In this article, I want to take you through how moving averages work, and how I’ve used them in relation to price over the last 14 years of my trading career. But in order to understand the purpose of moving averages, we must first figure out how markets work.
Everyone has their theories when it comes to predicting market movements. Some rely solely on their gut or feel, while others prefer to just scan Twitter. Most accomplished traders, however, utilize simple but logical methods to gain high probabilities of winning trades.
It doesn’t matter whether you are a trader or an investor. As long as your goal is profitable trades, the principles remain the same. Furthermore, they work on any timeframe, from the hourly to the daily, and all the way up to the weekly and monthly charts.
Now, you might wonder, is the “moving average” a magic indicator? The answer is no.
Moving averages merely help you understand markets because they are a “simple moving average of price,” hence the name. When it comes to trading or investing, many people tend to forget how important price is.
Moving averages are simply price measured by time. Therefore, they illustrate a factual piece of information about buyers and sellers over that period of time, which makes it reliable.
How to Use Moving Averages in Crypto Trading
As a trader who uses checklist-based trading strategies, I look for a confluence of events to occur before I put any money into the market. It doesn’t matter if I go long or short, or whether I trade spot, margin or futures. I follow the same objective strategy every time.
I use these moving averages as equilibrium points: a point at which I see the market as being fair value. Essentially, I wait for the market to trend, and then pull back into the cradle zone.
The cradle zone is an area in between a 10-period exponential moving average and a 20-period exponential moving average — and it is a zone. It’s not an exact science.
I call it a cradle zone because it’s a comfortable place for the price to move from.
That move could either be upwards or downwards. The point is that it gives me a better understanding of the next potential move and as traders, we always aim to get direction and timing right.
However, this does not mean that there will be an opportunity, nor is it a good enough reason for me to trade. But it is one of the ingredients that I use.

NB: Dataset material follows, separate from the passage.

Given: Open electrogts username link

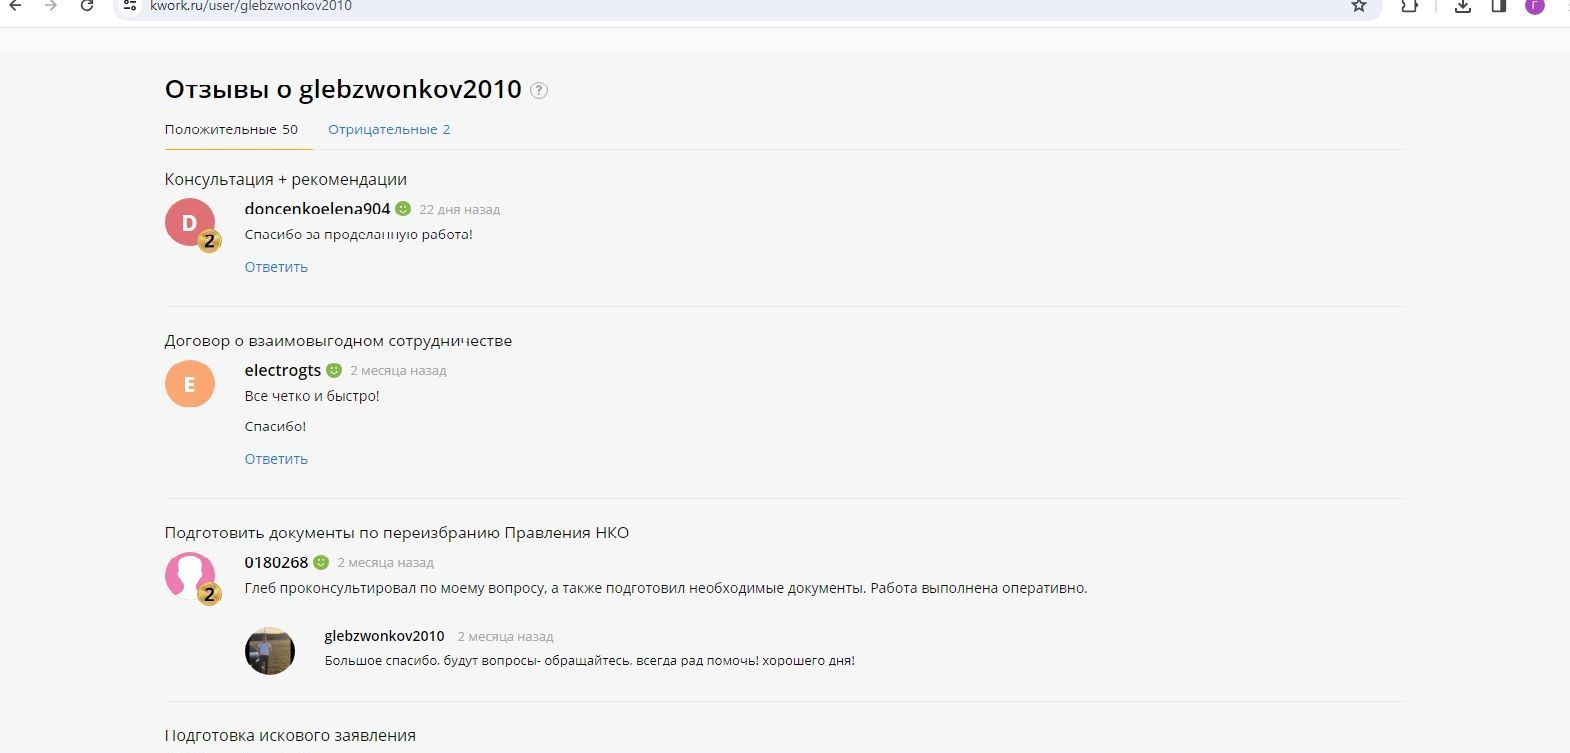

In fact, I challenge you to go to any chart you like that is trending or has trended and input two exponential moving averages: a 10- and a 20-period exponential moving average. You can place them on any timeframe you like and watch what happens when price pulls back into those areas.
You will note that it is somewhat an equilibrium point in good trends.

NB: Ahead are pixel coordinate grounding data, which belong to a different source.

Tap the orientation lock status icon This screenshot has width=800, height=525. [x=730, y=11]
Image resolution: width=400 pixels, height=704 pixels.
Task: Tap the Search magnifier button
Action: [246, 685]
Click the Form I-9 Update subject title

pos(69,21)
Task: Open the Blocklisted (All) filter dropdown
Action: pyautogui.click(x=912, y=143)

How NOT to Use Moving Averages
Some people use moving averages for crossovers, which I don’t get. The price actually moves before the averages move. That’s why they’re a moving average of price. Price comes first, then the “averages” follow what price has done.
A golden cross is complete and utter nonsense for predicting further moves higher. All it does is tell you that the price has already gone up. If you are trading off this single ingredient alone, then you need to know that you need more.

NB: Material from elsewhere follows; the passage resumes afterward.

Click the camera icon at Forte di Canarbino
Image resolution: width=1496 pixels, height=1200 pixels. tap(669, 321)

The dead cross, on the other hand, tells you that the price has already gone down because it is using the 50-period moving average, which is the last 50 candles crossing with the last 200 candles.
What I’m trying to highlight here is that these indicators lag price. They’re a lagging indicator, which makes them unreliable for predicting future movements and therefore by themselves are not enough to trade from with any margin of long term success.
You see, price action tells you what’s going on and everything else is simply derivative of price. Therefore, it needs to be the most important element on your chart. The indicators are only there to help confirm or deny potential opportunities for your trading or investing.
And that’s how I use moving averages. They’re an essential part of my trading strategies, but they need to coincide with other events before I consider placing a trade.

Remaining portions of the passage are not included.